● GIVEN TASK A
In the passage on emissions reduction, which three measures are seen to deliver 70% of the "solution"?

● SELECTION

The list above is beginning to draw us back to the smaller scale and the domestic, as per Section 2 of T10, ‘Consumption’, but to return to the large scale of this section, we presented the detailed work of the International Renewable Energy Agency (IRENA) on what a ‘carbon-neutral’ 2050 would look like from a renewable energy perspective5, in Section 8.5, ‘Energy’, and it is worth displaying again here:

(IRENA. 2022. Reducing Emissions by 2050 Through Six Technological Avenues).

 

70% of the ‘solution’ is seen to be through just three measures: renewables, energy efficiency, and electrification. IRENA’s work is impressive, but perhaps overly optimistic and ‘techno-utopian’, as much of the efficiency ‘low-hanging fruit’ has already been ‘picked’, and Hydrogen and Carbon Capture and Storage (CCS) is, perhaps, problematic at best. We also examined CCS in Section 8 (8.4), and aired both more optimistic and pessimistic views, but I concluded that these projects “require so much energy, even if biofuel energy (as recommended by Randers6), as to make it seemingly impossible that the environmental disbenefits from obtaining and burning this energy could be outweighed by the environmental benefits of removal of a portion of CO2. Like hydroelectricity, I think it looks environmentally attractive only when highly selective parameters are applied that eliminate most damages and highlight benefits”.

The IPCC (Wk. Grp. III1) has produced an excellent figure listing potential mitigation actions against emissions reduction and colour-coded for cost in its SPM.7, reproduced here. (The further the bar extends to the right the greater the emission reduction, and the lighter orange/brown or blue the colour, the cheaper the action per tonne of GHG reduced).

● PROVIDED RECORDS
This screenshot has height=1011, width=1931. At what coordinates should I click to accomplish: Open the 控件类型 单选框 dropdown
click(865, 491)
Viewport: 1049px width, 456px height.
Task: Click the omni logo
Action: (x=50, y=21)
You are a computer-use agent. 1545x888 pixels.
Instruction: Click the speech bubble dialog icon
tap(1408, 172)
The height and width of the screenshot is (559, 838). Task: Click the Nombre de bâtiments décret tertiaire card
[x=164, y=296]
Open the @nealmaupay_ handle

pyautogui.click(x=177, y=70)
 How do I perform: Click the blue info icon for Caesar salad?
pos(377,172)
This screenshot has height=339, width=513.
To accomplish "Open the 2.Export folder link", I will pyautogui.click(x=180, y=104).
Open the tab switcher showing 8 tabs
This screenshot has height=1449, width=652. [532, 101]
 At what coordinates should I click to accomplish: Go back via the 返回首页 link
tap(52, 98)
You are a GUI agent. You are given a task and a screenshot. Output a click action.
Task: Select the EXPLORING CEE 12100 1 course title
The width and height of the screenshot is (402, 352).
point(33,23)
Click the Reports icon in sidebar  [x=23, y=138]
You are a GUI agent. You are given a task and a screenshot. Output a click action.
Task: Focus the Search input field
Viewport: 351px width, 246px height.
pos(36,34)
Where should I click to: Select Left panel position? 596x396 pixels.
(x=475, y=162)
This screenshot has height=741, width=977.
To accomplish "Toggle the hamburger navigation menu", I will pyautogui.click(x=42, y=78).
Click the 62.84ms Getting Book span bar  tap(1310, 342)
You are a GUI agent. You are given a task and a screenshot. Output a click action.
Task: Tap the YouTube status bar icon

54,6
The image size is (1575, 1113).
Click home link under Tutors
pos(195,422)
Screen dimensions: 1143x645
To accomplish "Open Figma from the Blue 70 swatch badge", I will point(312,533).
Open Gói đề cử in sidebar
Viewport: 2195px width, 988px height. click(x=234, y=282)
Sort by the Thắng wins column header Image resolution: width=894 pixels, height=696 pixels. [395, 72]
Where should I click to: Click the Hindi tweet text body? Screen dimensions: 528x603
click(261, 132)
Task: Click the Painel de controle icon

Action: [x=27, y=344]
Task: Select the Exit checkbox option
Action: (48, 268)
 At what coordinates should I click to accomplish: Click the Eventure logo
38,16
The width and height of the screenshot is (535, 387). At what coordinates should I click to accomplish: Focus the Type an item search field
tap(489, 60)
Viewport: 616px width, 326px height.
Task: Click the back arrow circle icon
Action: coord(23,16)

● GIVEN TASK B
Begin at the first line of the entries and stop after the line that has "Action: (x=50, y=21)". Rewrite only those lines with "dropdown" swapped for "menu" and everything else kept the same.

● WRITTEN SOLUTION A
Renewables, energy efficiency, and electrification.

● WRITTEN SOLUTION B
This screenshot has height=1011, width=1931. At what coordinates should I click to accomplish: Open the 控件类型 单选框 menu
click(865, 491)
Viewport: 1049px width, 456px height.
Task: Click the omni logo
Action: (x=50, y=21)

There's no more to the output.